= JOB =
Can you reproduce, word for word, the lines starting at the one containing "At what (x,y)" and ending at the one containing "Looking at the", with both of those lines included? Leave the pictures out.

= DATA =
+ + + + +

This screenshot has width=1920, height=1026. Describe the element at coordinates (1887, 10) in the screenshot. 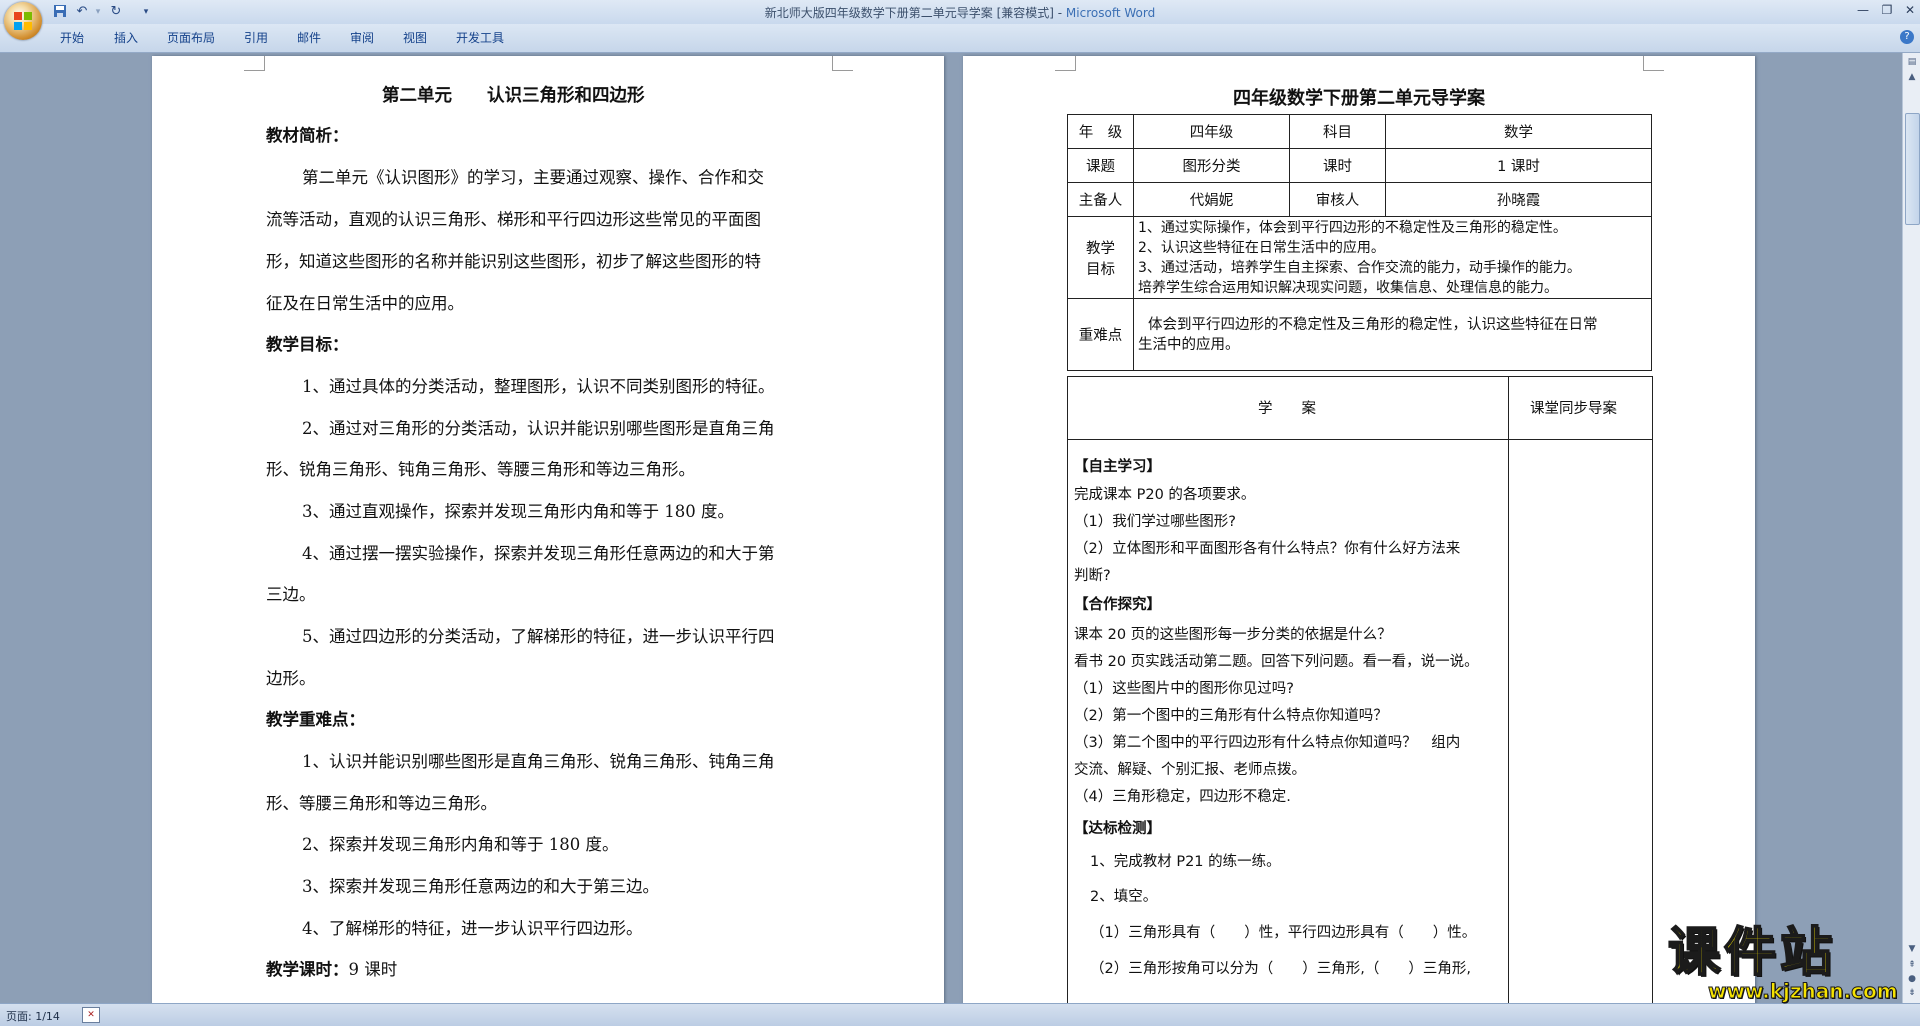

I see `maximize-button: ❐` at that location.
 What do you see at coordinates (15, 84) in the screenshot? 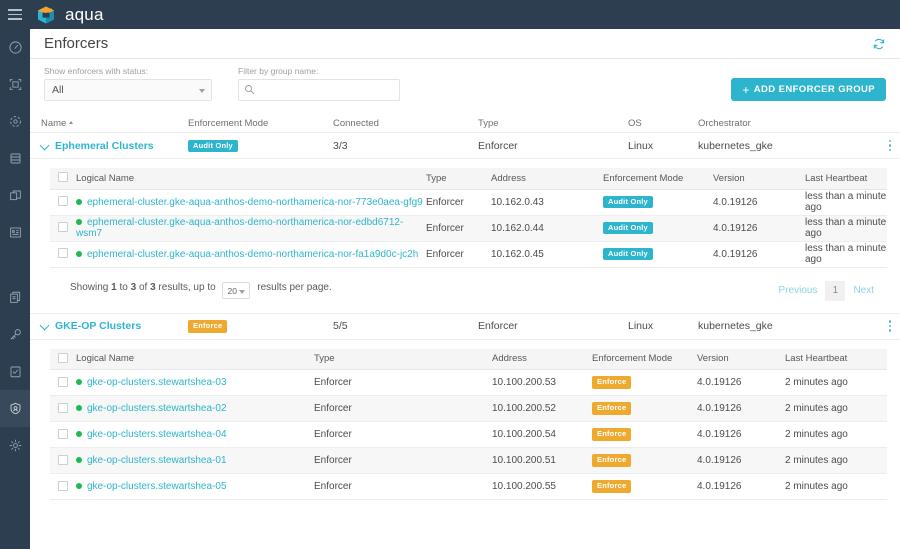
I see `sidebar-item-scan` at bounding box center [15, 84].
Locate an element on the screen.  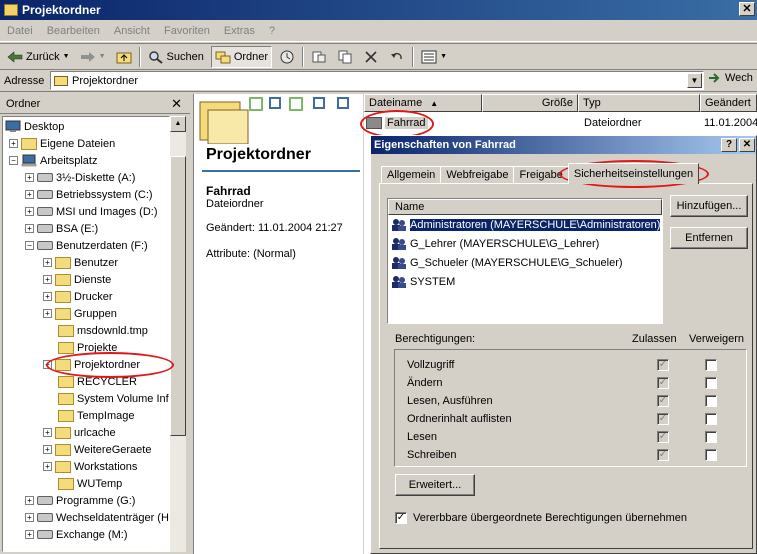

+ + + + +

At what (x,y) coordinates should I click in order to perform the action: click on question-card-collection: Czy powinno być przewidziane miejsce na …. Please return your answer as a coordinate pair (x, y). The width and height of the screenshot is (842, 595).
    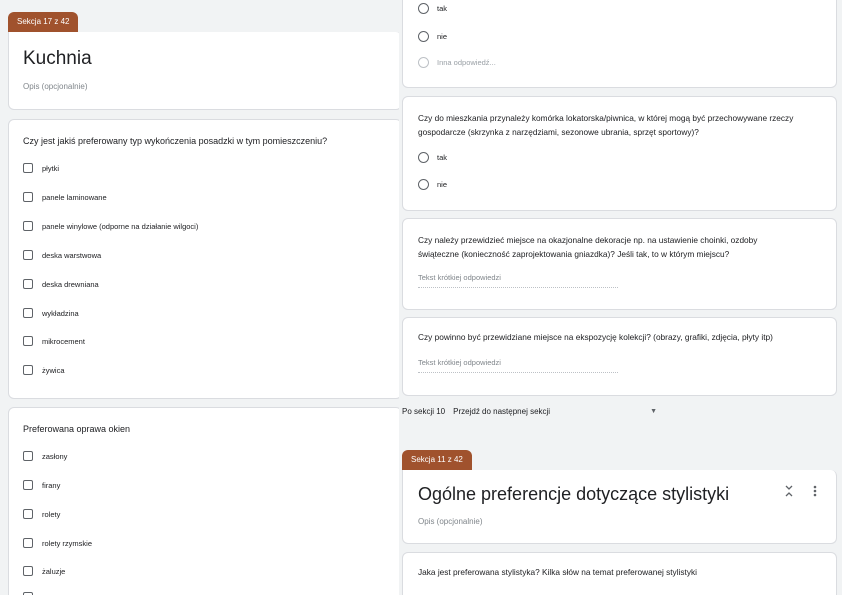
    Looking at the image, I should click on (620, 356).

+ + + + +

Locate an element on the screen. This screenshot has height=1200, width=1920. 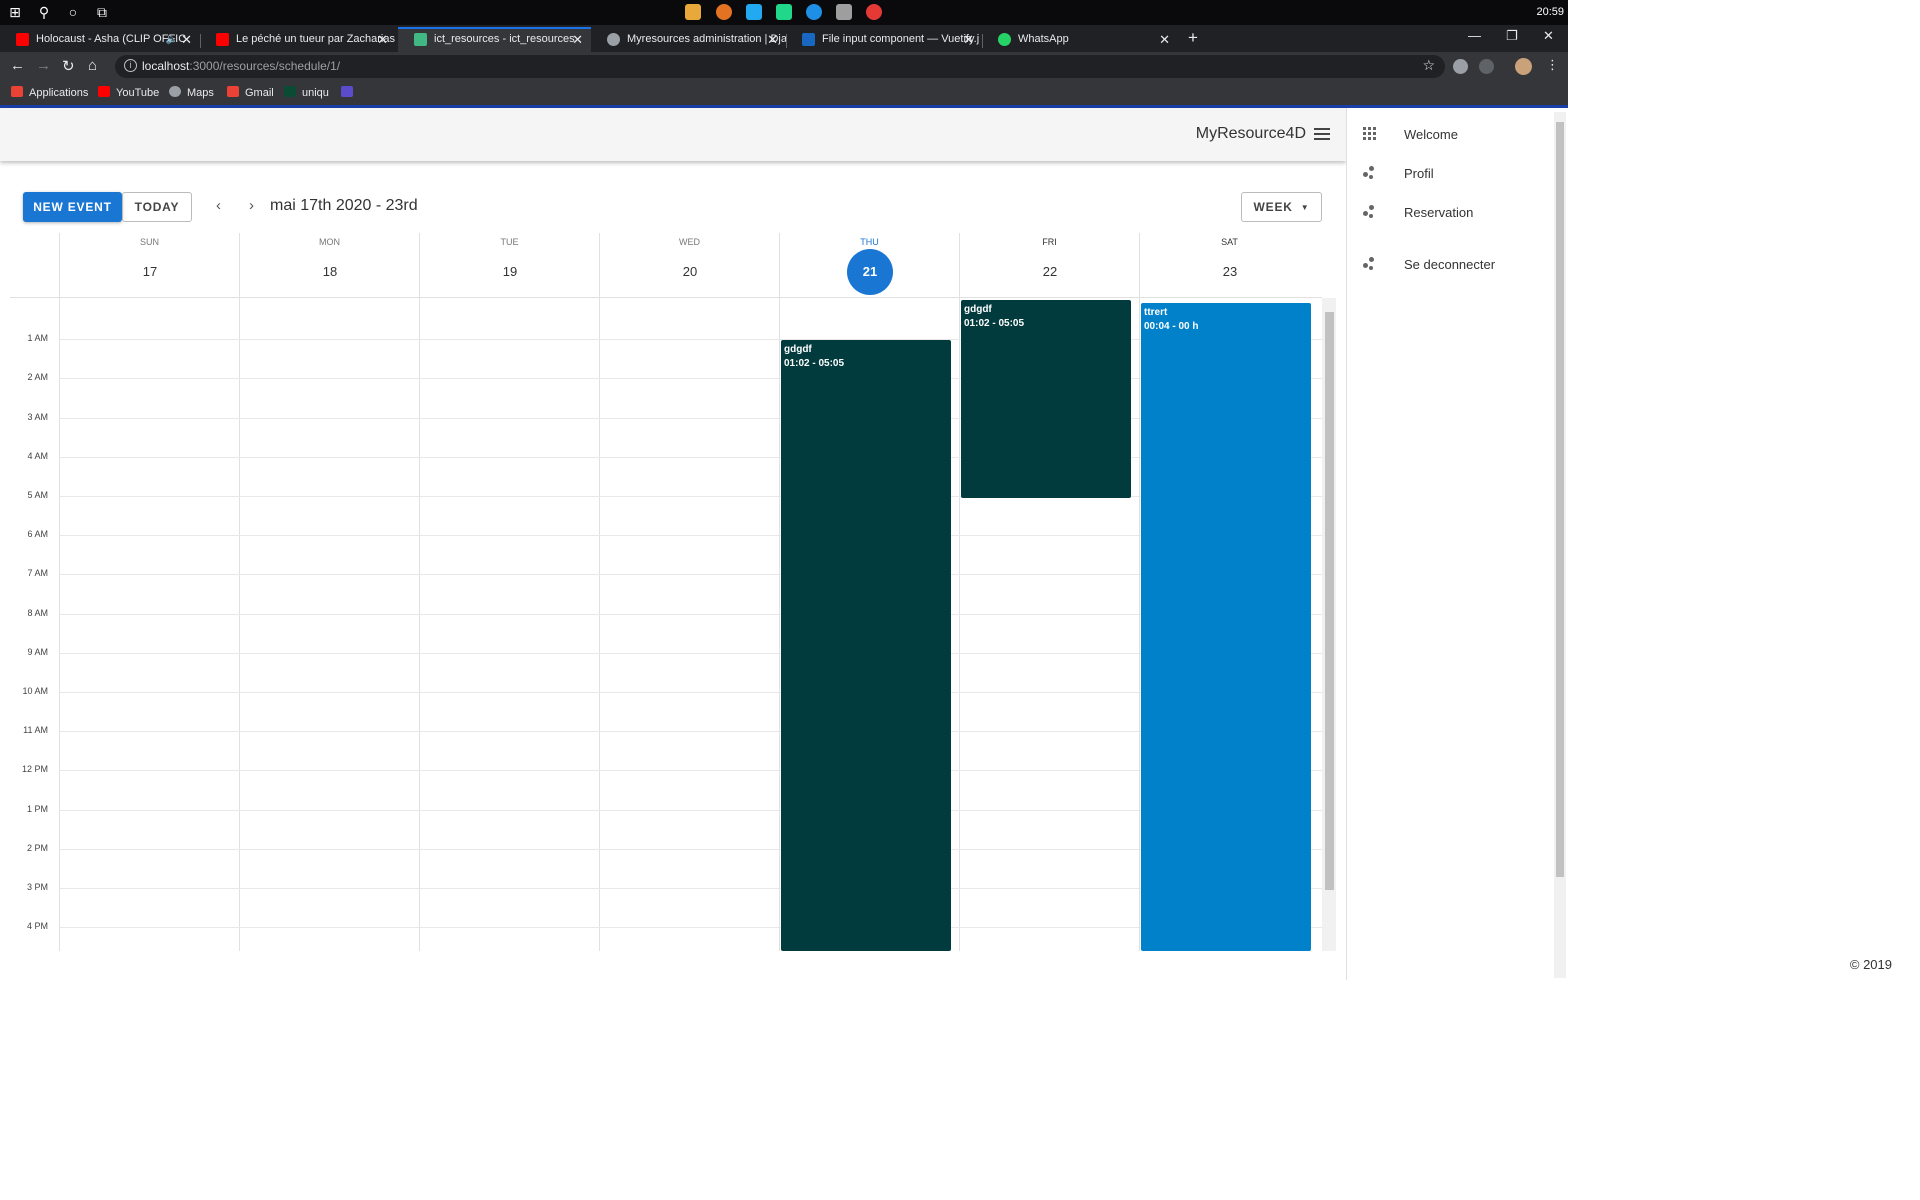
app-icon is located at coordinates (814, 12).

+ + + + +

= TASK SOLUTION =
At what (x,y) coordinates should I click in order to perform the action: click on question-card-collection: Czy powinno być przewidziane miejsce na …. Please return your answer as a coordinate pair (x, y). The width and height of the screenshot is (842, 595).
    Looking at the image, I should click on (620, 356).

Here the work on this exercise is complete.